Nscale
- Type: Private
- Industry: AI Infrastructure
- Founded: May 2024; 2 years ago in London, United Kingdom
- Founder: Joshua Payne
- Headquarters: London, United Kingdom
- Products: AI Services, AI Private Cloud, AI Factories
- Number of employees: ~1,000
- Website: https://www.nscale.com/

= Nscale =

British AI infrastructure provider

Nscale is a Europe-based technology company that operates data centres and GPU cloud infrastructure. Headquartered in London, the company was founded in 2024 by Joshua Payne.

== History ==
Nscale was incorporated on May 29, 2024 by co-founders Josh Payne and Nathan Townsend. The company began as an offshoot of Arkon Energy as a provider of infrastructure for crypto mining, according to the Financial Times. Arkon was based in Melbourne, and Payne is Australian. The FT reported that "Nscale was born (from “stealth mode”) out of Arkon Energy, a Melbourne, Australia-based crypto miner following a $155mn Series A funding round in December 2024. At the same time, Nscale's bitcoin mining operations were being wound down."

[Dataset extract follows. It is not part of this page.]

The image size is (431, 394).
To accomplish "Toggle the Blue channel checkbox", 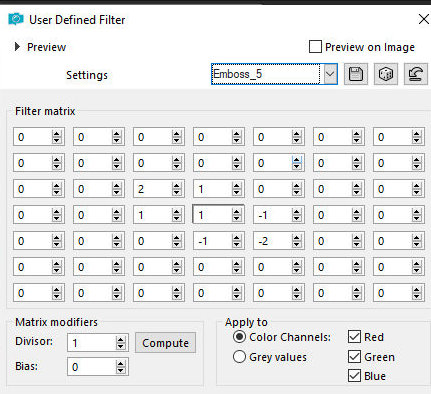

Nscale's Series B investment round in 2025 raised $1.1 billion from companies like "Aker, the Norwegian industrial investment company, with additional participation from a raft of firms including NVIDIA, Nokia and Dell".

By October 2025, Nscale secured $433 million in a pre-Series C SAFE funding round and had expanded into Portugal, the UK, US, and Iceland.

In March 2026, Nscale raised $2 billion in its Series C funding round as former Meta COO Sheryl Sandberg, former Yahoo! president Susan Decker, and former U.K. deputy prime minister Nick Clegg joined its board of directors. The company achieved a valuation of $14.6 billion in March 2026.

== Partnerships and projects ==

- Nscale has a partnership with Microsoft to supply the tech firm with 200,000 NVIDIA chips.
- In September 2024, Nscale partnered with Singtel to expand Graphics Processing Unit as a Service (GPUaaS) capacity across Europe and Southeast Asia. The agreement provided Nscale access to NVIDIA H100 GPUs through Singtel’s Paragon platform and data centre infrastructure from Nxera, while Singtel gained access to Nscale’s AMD and NVIDIA accelerator capacity in Europe for regional AI workloads.
- Nscale partnered with Vast Data in October 2025 to deploy Vast Data's AI Operating System as the data layer for Nscale's global AI cloud infrastructure.